Sur l'analyse des objectifs et priorités du programme et suite aux auditions que nous avons conduites, je souhaiterais vous faire part de certaines remarques qu'appelle de notre part ce programme.
Quelques mois seulement après son lancement, plusieurs chantiers législatifs ont déjà été menés ; d'autres sont seulement esquissés dans la communication et restent à accomplir. Je tiens particulièrement à souligner que la plupart des orientations nous semblent aller dans le bon sens mais qu'il est possible d'aller encore plus loin sur certains aspects.
De manière générale, je tiens à saluer les mesures visant à réviser ou compléter le cadre juridique applicable et à rappeler que les efforts pour améliorer l'harmonisation des législations nationales doivent être poursuivis.
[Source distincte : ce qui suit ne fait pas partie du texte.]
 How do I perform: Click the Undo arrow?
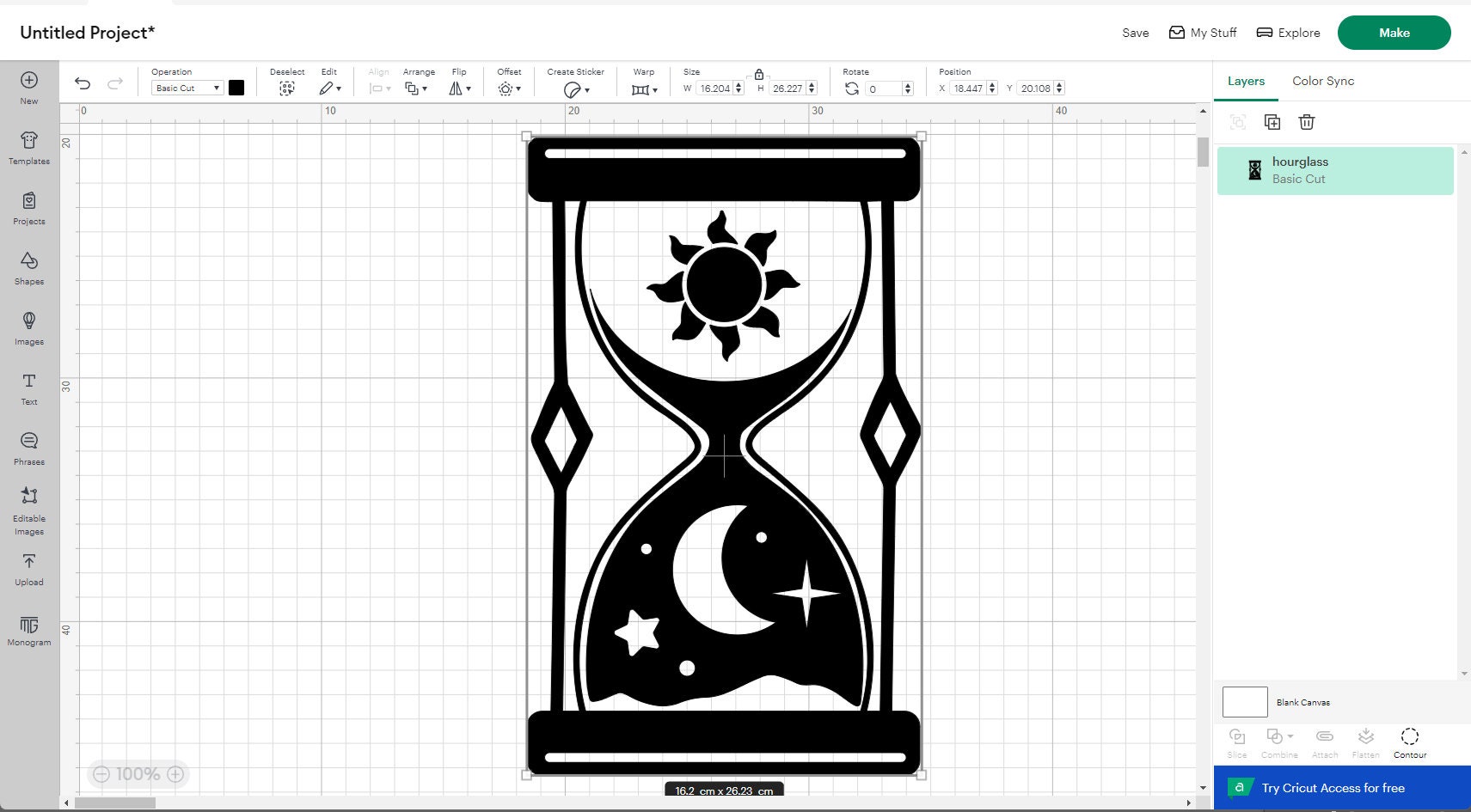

Tout d'abord, le financement du terrorisme doit faire l'objet d'une attention régulière et plus soutenue et de mesures efficaces pour tarir les ressources des groupes terroristes. La révision du cadre applicable à la lutte contre le blanchiment de capitaux et le financement du terrorisme, intervenue récemment avec le paquet législatif adopté en mai 2015, met en place une approche fondée sur les risques, plus efficace et conforme aux recommandations du groupe d'action financière (GAFI). C'est une bonne chose mais il est possible d'aller plus loin encore. Les compétences des cellules nationales de renseignement financier sur ces questions sont aujourd'hui très différentes selon les États et gagneraient à être harmonisées.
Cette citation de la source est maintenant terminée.